## Work to be completed
Count the lines in the listing below that contain the word "Instruction" and reply with the number alone.

## Material for this task
——

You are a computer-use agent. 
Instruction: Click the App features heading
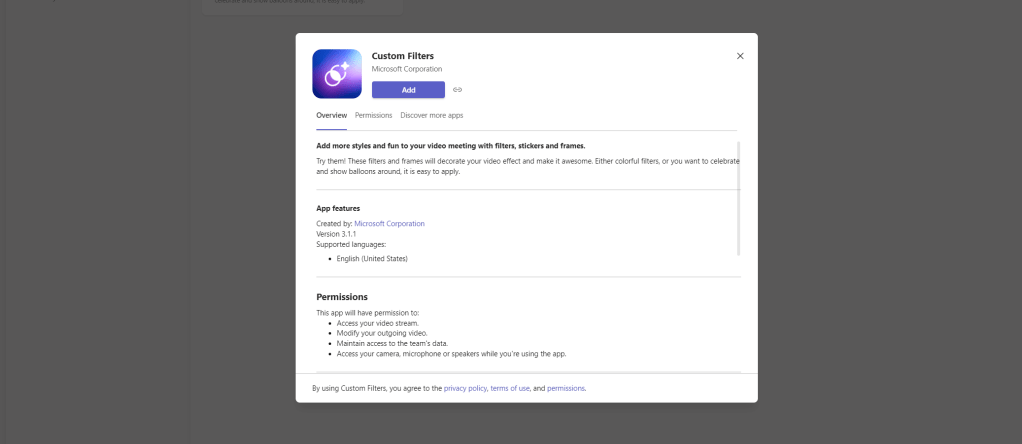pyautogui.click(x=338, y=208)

——

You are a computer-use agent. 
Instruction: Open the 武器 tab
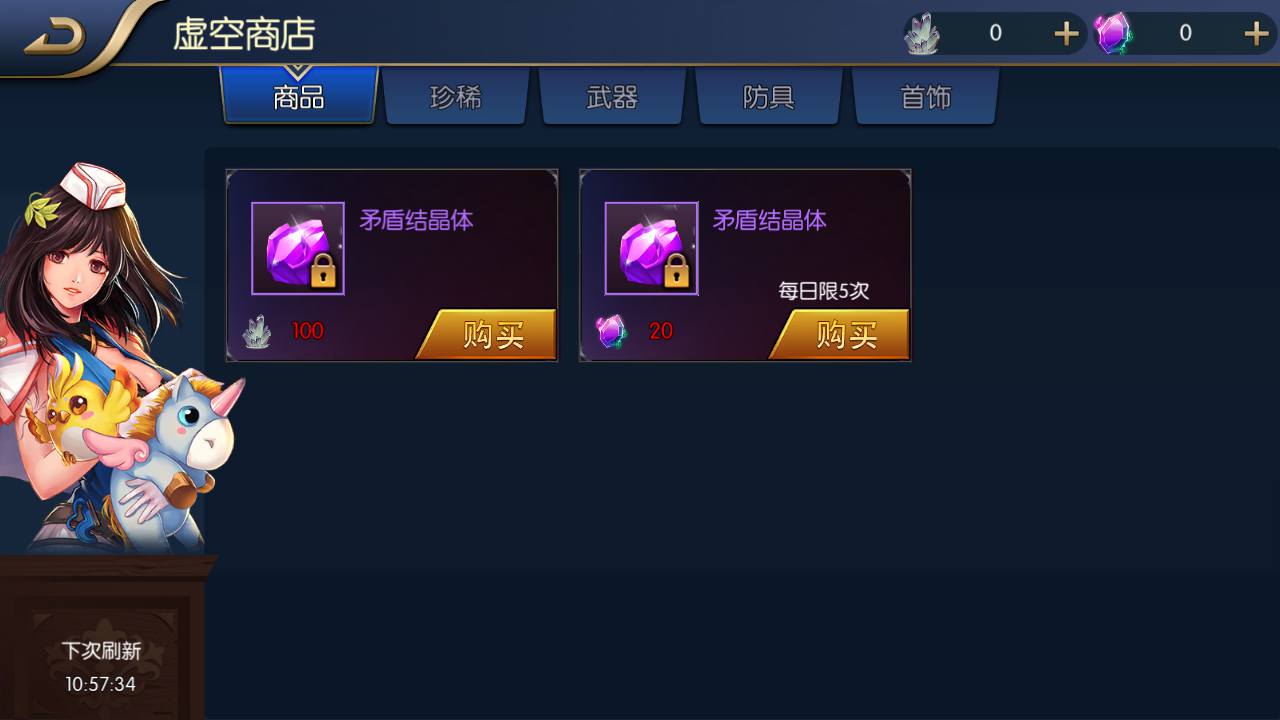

——

## Reply to the exercise
2